Find the volume between the surface $x^2+y^2+z=1$ and $ z=x^2+(y-1)^2$

Question

I'm trying to find the volume between the surface $x^2+y^2+z=1$ and $ z=x^2+(y-1)^2$ but nothing works for me.

I made the plot and it looks like this:

How could you start? Any recommendation?

Answer 1

Try checking where the two surfaces intersect. Solve the given equations for $z$ and set them equal:

$$\begin{align*} 1-x^2-y^2&=x^2+(y-1)^2\\ 0&=2x^2+2y^2-2y\\ 0&=x^2+y^2-y\\ 0&=x^2+\left(y-\frac12\right)^2-\frac14\\ x^2+\left(y-\frac12\right)^2&=\frac1{2^2} \end{align*}$$

which corresponds to the cylinder of radius $\frac12$ with cross sections parallel to the $(x,y)$ plane and centered over the point $\left(0,\frac12,0\right)$.

With this in mind, a change to cylindrical coordinates is the "obvious" move.
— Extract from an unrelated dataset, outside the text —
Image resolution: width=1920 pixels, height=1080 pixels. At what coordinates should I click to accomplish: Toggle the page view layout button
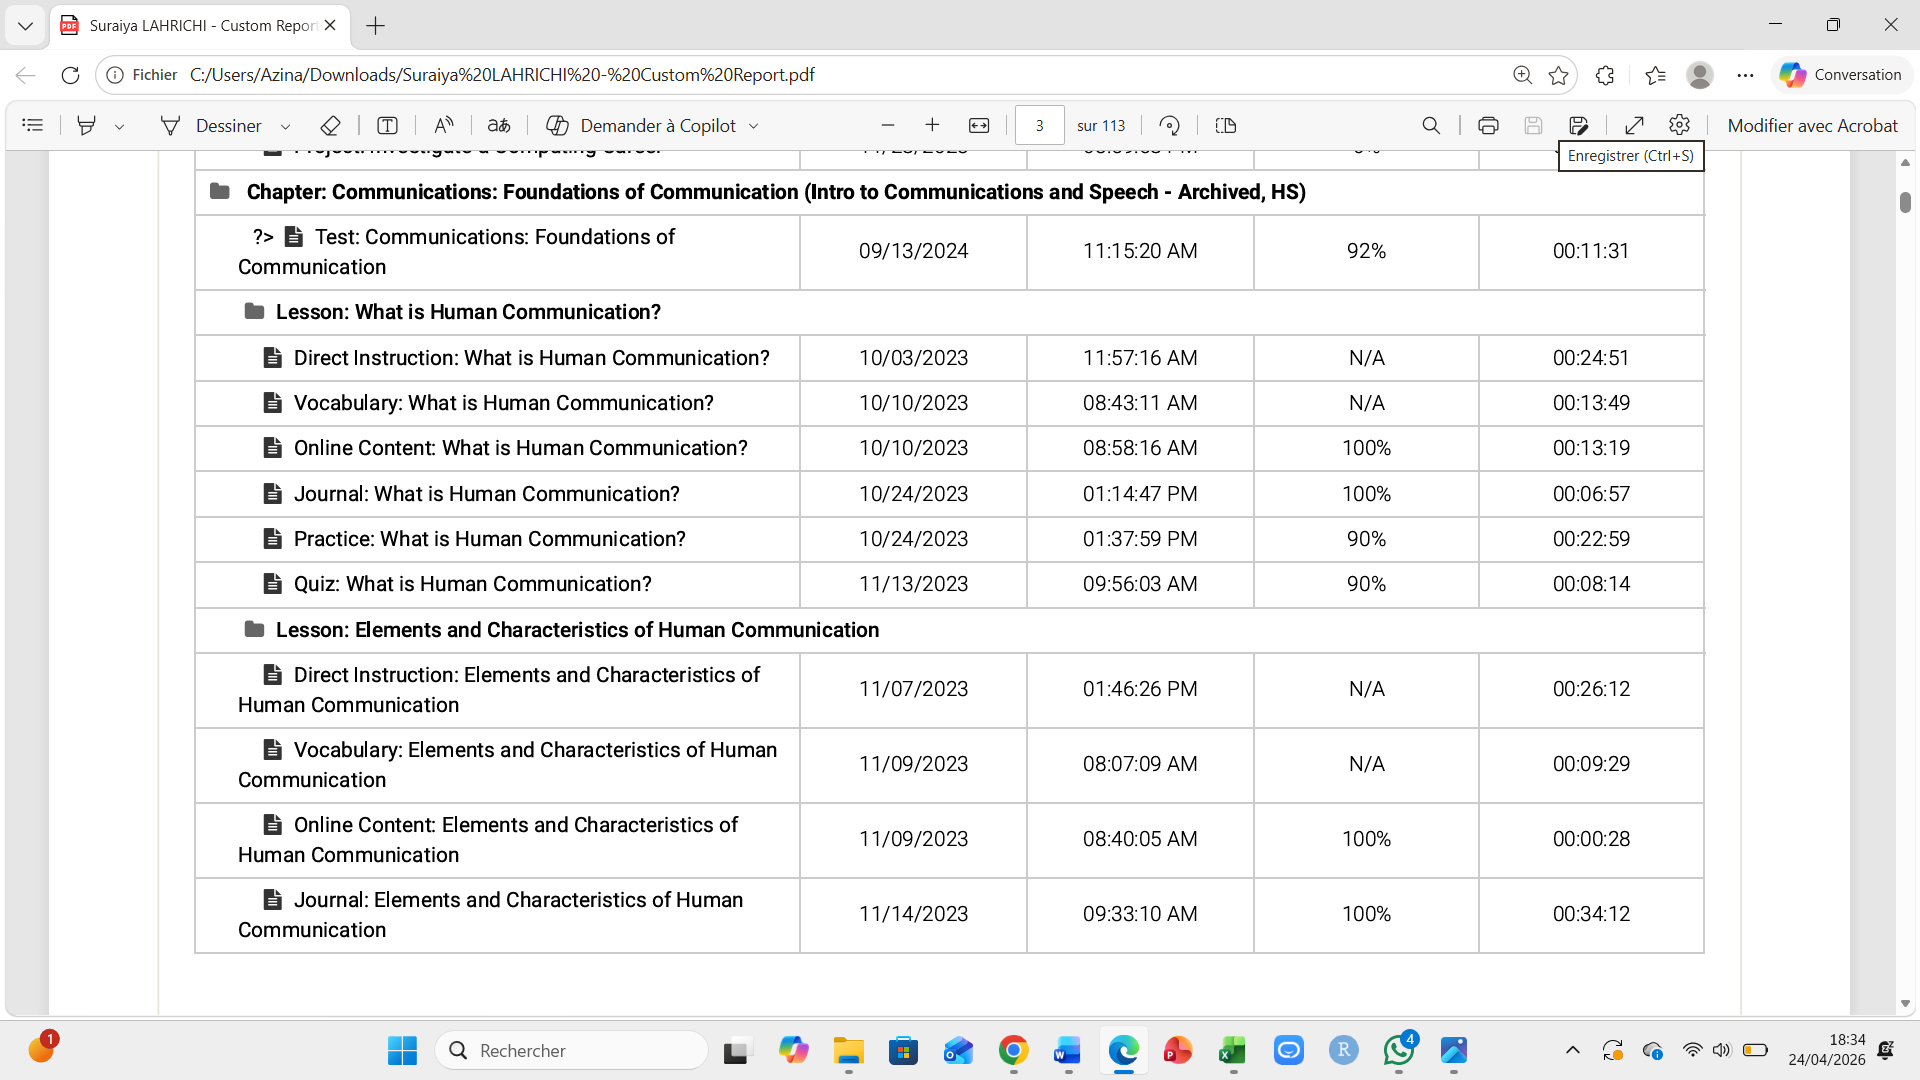[x=1226, y=125]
Take

$$\begin{cases}x=r\cos\theta\\y=\frac12+r\sin\theta\\z=z\end{cases}\implies\mathrm dx\,\mathrm dy\,\mathrm dz=r\,\mathrm dr\,\mathrm d\theta\,\mathrm dz$$

The solid (call it $S$) is then given by the set

$$S=\left\{(r,\theta,z)\mid0\le r\le\frac12,0\le\theta\le2\pi,r^2-r\sin\theta+\frac14\le z\le\frac34-r^2-r\sin\theta\right\}$$

where the last inequality follows from

$$\begin{align*} &x^2+(y-1)^2\le z\le1-x^2-y^2\\ &\implies r^2\cos^2\theta+\left(r\sin\theta-\frac12\right)^2\le z\le1-r^2\cos^2\theta-\left(\frac12+r\sin\theta\right)^2\\ &\implies r^2-r\sin\theta+\frac14\le z\le\frac34-r^2-r\sin\theta \end{align*}$$

The volume is then

$$\iiint_S\mathrm dx\,\mathrm dy\,\mathrm dz=\int_0^{2\pi}\int_0^{\frac12}\int_{r^2-r\sin\theta+\frac14}^{\frac34-r^2-r\sin\theta}r\,\mathrm dz\,\mathrm dr\,\mathrm d\theta$$

$$=\frac\pi{16}$$

Answer 2

Here is how I would do it.

1. Solve for $z$ in both and set equal to each other, to get the intersection curve in the $xy$-plane.
2. Integrate the difference between $z$'s over the inside of that curve to get $\Delta V$.

Answer 3

The height $h$ of the region at a given $x,\,y$ is$$h=1-2x^2-y^2-(y-1)^2=2(1/4-x^2-(y-1/2)^2),$$and the relevant $x,\,y$ are those for which this is $\ge0$. Parameterizing such $x,\,y$ by $x=\rho\cos\theta,\,y=\tfrac12+\rho\sin\theta$ with $0\le\rho\le\tfrac12,\,0\le\theta\le2\pi$ gives the volume element as$$hdxdy=h\rho d\rho d\theta=2(1/4-\rho^2)\rho d\rho d\theta,$$so the volume is$$4\pi\int_0^{1/2}\rho(1/4-\rho^2)d\rho=-\pi[(1/4-\rho^2)^2]_0^{1/2}=\frac{\pi}{16},$$in agreement with @user170231's answer in terms of a triple integral.